**Task instructions:**
Copy the entries character for character.

**Task input:**
##########
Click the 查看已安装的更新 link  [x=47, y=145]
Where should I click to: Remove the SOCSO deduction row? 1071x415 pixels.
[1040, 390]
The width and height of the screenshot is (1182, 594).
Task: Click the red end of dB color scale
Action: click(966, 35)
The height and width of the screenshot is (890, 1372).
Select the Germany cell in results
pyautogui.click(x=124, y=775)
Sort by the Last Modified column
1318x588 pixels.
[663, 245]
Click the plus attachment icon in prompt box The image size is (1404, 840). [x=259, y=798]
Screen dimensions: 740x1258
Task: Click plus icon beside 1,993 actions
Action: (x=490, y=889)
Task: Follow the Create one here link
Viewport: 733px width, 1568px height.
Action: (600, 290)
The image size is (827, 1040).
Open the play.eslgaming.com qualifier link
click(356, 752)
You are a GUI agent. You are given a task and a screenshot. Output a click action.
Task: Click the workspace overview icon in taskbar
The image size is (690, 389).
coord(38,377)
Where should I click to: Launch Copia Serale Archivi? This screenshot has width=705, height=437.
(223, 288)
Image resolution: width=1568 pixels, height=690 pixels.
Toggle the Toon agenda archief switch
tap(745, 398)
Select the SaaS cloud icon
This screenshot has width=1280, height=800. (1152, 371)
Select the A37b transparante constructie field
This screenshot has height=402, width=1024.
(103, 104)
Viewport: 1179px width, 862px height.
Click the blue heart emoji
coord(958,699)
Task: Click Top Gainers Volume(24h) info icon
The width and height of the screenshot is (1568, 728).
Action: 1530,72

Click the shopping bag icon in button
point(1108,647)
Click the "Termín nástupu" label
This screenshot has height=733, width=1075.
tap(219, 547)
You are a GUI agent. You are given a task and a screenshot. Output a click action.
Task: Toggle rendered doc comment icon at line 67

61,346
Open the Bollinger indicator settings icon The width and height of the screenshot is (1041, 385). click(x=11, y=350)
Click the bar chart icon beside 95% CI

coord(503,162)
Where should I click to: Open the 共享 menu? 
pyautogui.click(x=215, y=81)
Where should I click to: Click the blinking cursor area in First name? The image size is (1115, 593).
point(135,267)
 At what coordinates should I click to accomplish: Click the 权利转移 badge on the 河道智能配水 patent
##########
**Final answer:**
Click the 查看已安装的更新 link  [x=47, y=145]
Where should I click to: Remove the SOCSO deduction row? 1071x415 pixels.
[1040, 390]
The width and height of the screenshot is (1182, 594).
Task: Click the red end of dB color scale
Action: click(966, 35)
The height and width of the screenshot is (890, 1372).
Select the Germany cell in results
pyautogui.click(x=124, y=775)
Sort by the Last Modified column
1318x588 pixels.
[663, 245]
Click the plus attachment icon in prompt box The image size is (1404, 840). [x=259, y=798]
Screen dimensions: 740x1258
Task: Click plus icon beside 1,993 actions
Action: (x=490, y=889)
Task: Follow the Create one here link
Viewport: 733px width, 1568px height.
Action: (600, 290)
The image size is (827, 1040).
Open the play.eslgaming.com qualifier link
click(356, 752)
You are a GUI agent. You are given a task and a screenshot. Output a click action.
Task: Click the workspace overview icon in taskbar
The image size is (690, 389).
coord(38,377)
Where should I click to: Launch Copia Serale Archivi? This screenshot has width=705, height=437.
(223, 288)
Image resolution: width=1568 pixels, height=690 pixels.
Toggle the Toon agenda archief switch
tap(745, 398)
Select the SaaS cloud icon
This screenshot has width=1280, height=800. (1152, 371)
Select the A37b transparante constructie field
This screenshot has height=402, width=1024.
(103, 104)
Viewport: 1179px width, 862px height.
Click the blue heart emoji
coord(958,699)
Task: Click Top Gainers Volume(24h) info icon
The width and height of the screenshot is (1568, 728).
Action: 1530,72

Click the shopping bag icon in button
point(1108,647)
Click the "Termín nástupu" label
This screenshot has height=733, width=1075.
tap(219, 547)
You are a GUI agent. You are given a task and a screenshot. Output a click action.
Task: Toggle rendered doc comment icon at line 67

61,346
Open the Bollinger indicator settings icon The width and height of the screenshot is (1041, 385). click(x=11, y=350)
Click the bar chart icon beside 95% CI

coord(503,162)
Where should I click to: Open the 共享 menu? 
pyautogui.click(x=215, y=81)
Where should I click to: Click the blinking cursor area in First name? The image size is (1115, 593).
point(135,267)
 At what coordinates should I click to accomplish: Click the 权利转移 badge on the 河道智能配水 patent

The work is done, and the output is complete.